[Belge Bölümü]:
==============================

Genç yaşına rağmen mesleğinde başarılı çalışmalarıyla göz dolduran Şah Medya Yönetim Kurulu Başkanı, Halkla İlişkiler Uzmanı ve Reklamcı Şevval Oruç, başarısını yaptığı işe tutkuyla bağlı olmasına bağlıyor.

“İLHAM OLUYORSAK NE ÂLÂ

-Merhaba Şevval Hanım, sizi kısaca tanıyabilir miyiz?

Babamın mesleğinden dolayı hayatımın uzun bir dönemi reklamcılıkta üretim ve imalatla geçti. Üniversiteden sonra kurumsal dünyada çalışmaya karar verdim. Hayatıma yeni ve profesyonel girişimciler girdikten sonra 2016 senesinde kendim de girişimci olmaya karar verdim. Şah Medya’nın kuruluşu yabancı dil eğitimimi tamamladıktan sonra Londra dönüşü eylül 2018 yılı oldu.

==============================

[Alıştırma Tanımı]:
Yukarıdaki söyleşiye göre şu soruları yanıtlayın:
1. Şevval Oruç başarısını neye bağlıyor?
2. Şevval Oruç hangi yıl girişimci olmaya karar vermiş?
3. Şah Medya ne zaman kurulmuş?

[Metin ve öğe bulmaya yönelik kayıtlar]
==============================

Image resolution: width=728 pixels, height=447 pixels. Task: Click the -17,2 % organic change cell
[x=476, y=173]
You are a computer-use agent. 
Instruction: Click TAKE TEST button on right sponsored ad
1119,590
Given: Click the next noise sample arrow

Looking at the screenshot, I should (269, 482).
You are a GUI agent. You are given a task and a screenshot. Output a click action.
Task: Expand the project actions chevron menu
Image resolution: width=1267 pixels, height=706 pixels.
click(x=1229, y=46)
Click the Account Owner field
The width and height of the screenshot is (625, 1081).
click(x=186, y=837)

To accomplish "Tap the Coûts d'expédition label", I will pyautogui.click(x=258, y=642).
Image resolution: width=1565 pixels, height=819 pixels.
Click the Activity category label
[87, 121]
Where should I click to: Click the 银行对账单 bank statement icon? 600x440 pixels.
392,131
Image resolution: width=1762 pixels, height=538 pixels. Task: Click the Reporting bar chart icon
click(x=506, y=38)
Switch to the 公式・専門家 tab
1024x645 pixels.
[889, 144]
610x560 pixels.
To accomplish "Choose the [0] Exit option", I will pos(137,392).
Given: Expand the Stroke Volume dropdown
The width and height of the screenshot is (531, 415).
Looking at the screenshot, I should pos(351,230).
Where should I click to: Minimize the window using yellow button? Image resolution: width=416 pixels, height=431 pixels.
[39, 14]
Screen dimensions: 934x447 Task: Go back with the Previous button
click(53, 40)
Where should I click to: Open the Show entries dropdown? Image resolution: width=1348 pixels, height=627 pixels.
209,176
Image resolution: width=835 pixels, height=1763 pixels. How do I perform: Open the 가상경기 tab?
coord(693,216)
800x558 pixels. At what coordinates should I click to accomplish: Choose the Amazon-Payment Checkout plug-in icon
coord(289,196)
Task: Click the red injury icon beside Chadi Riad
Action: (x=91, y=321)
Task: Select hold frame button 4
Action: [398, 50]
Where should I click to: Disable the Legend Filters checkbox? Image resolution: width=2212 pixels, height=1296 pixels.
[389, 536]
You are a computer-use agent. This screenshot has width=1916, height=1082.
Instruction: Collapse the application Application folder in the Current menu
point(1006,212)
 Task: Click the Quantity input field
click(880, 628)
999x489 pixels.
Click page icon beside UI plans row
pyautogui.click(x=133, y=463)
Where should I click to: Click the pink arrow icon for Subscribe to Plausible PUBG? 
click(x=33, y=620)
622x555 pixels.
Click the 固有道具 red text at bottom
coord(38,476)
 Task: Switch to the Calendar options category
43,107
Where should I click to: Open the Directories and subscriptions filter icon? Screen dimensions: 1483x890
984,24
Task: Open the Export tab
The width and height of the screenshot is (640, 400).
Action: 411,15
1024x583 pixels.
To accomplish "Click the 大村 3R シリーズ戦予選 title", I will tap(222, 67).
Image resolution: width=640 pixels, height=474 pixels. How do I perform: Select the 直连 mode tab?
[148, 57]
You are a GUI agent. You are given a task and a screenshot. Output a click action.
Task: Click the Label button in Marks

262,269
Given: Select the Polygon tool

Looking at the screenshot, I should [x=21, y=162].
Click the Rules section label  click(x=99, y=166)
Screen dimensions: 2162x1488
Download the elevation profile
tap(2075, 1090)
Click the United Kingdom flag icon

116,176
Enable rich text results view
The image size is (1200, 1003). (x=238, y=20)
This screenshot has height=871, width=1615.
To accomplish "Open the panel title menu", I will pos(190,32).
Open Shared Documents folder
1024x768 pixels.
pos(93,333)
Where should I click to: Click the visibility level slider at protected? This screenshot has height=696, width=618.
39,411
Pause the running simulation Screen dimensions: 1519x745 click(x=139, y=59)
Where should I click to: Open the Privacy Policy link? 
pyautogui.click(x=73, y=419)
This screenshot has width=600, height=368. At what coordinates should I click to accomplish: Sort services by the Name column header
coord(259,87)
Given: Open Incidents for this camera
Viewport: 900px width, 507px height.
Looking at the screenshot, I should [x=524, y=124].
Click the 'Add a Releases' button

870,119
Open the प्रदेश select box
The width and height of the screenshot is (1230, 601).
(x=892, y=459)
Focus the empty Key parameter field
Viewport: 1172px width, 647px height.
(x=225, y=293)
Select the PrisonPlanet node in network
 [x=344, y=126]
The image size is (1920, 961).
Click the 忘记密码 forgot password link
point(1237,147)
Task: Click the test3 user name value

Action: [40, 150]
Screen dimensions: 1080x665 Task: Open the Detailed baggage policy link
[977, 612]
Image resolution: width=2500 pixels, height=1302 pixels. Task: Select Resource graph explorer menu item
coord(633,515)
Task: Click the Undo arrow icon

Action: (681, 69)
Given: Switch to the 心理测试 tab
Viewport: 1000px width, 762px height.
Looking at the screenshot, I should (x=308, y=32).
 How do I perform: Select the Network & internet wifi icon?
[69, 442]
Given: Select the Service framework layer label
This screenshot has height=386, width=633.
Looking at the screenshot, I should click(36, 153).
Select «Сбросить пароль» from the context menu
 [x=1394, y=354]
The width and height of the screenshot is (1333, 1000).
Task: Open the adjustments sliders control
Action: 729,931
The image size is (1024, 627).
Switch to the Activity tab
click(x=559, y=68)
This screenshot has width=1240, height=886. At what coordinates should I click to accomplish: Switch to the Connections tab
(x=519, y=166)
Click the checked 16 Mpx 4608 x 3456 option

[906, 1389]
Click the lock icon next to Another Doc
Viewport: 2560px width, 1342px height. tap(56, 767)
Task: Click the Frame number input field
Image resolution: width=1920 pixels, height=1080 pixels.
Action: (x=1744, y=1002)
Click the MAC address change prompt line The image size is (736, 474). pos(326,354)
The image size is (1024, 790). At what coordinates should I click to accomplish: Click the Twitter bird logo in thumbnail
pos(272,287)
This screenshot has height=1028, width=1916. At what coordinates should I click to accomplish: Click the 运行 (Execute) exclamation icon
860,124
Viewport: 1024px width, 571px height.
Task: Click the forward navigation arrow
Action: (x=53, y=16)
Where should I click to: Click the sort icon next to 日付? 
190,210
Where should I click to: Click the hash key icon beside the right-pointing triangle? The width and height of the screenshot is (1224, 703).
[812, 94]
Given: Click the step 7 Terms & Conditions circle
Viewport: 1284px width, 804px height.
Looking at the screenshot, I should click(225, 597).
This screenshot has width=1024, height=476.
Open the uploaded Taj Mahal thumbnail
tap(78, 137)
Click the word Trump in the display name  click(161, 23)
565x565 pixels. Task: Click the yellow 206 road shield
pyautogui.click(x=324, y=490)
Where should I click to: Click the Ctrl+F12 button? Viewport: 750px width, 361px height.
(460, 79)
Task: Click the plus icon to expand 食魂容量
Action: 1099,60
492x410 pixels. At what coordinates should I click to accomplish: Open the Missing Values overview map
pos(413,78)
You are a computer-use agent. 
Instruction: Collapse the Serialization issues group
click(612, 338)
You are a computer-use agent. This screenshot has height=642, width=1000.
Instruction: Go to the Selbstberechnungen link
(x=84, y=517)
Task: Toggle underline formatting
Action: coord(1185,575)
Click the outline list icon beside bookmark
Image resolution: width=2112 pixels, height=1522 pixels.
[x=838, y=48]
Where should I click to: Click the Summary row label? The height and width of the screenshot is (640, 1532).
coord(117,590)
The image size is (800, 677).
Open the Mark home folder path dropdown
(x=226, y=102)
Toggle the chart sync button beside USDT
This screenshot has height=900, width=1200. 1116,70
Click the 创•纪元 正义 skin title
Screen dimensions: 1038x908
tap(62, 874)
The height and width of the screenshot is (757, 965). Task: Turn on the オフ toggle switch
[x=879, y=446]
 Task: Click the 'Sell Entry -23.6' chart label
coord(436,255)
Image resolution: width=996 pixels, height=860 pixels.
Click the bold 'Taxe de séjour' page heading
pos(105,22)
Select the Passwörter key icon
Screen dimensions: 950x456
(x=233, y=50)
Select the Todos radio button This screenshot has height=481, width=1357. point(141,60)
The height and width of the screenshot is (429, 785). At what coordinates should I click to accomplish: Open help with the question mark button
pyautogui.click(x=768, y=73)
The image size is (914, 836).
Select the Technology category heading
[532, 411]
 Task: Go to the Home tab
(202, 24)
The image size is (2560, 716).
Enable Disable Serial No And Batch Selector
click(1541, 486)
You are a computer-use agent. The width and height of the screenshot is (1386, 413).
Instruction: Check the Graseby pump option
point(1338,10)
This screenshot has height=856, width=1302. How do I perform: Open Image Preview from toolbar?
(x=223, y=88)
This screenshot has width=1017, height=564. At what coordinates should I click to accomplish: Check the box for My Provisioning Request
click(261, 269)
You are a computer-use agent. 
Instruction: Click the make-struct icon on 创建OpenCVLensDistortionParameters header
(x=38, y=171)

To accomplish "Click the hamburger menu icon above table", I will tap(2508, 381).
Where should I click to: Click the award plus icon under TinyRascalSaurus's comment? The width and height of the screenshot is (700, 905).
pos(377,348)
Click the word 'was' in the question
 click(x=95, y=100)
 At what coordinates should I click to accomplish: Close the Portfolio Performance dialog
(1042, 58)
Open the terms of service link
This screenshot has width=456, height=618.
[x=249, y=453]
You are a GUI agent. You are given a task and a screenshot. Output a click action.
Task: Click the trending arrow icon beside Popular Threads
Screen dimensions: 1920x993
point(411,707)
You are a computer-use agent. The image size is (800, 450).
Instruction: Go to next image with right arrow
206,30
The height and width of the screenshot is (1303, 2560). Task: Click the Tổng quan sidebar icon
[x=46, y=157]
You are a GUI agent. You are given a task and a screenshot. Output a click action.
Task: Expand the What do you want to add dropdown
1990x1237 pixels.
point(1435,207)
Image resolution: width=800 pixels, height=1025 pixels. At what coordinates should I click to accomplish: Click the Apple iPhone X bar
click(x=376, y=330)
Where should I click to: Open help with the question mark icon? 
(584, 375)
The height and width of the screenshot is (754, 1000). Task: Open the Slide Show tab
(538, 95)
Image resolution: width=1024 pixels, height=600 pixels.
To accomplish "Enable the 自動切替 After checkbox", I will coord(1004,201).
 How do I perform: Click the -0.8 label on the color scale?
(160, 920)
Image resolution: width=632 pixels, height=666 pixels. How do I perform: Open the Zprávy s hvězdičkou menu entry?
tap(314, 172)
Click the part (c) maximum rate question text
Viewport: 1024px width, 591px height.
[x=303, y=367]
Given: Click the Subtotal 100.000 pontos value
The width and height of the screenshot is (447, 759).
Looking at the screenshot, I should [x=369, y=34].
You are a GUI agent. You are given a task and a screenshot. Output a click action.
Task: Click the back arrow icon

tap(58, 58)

==============================

[Alıştırmanın Sonucu]:
1. Yaptığı işe tutkuyla bağlı olmasına.
2. 2016 yılında.
3. Eylül 2018'de, Londra dönüşünde.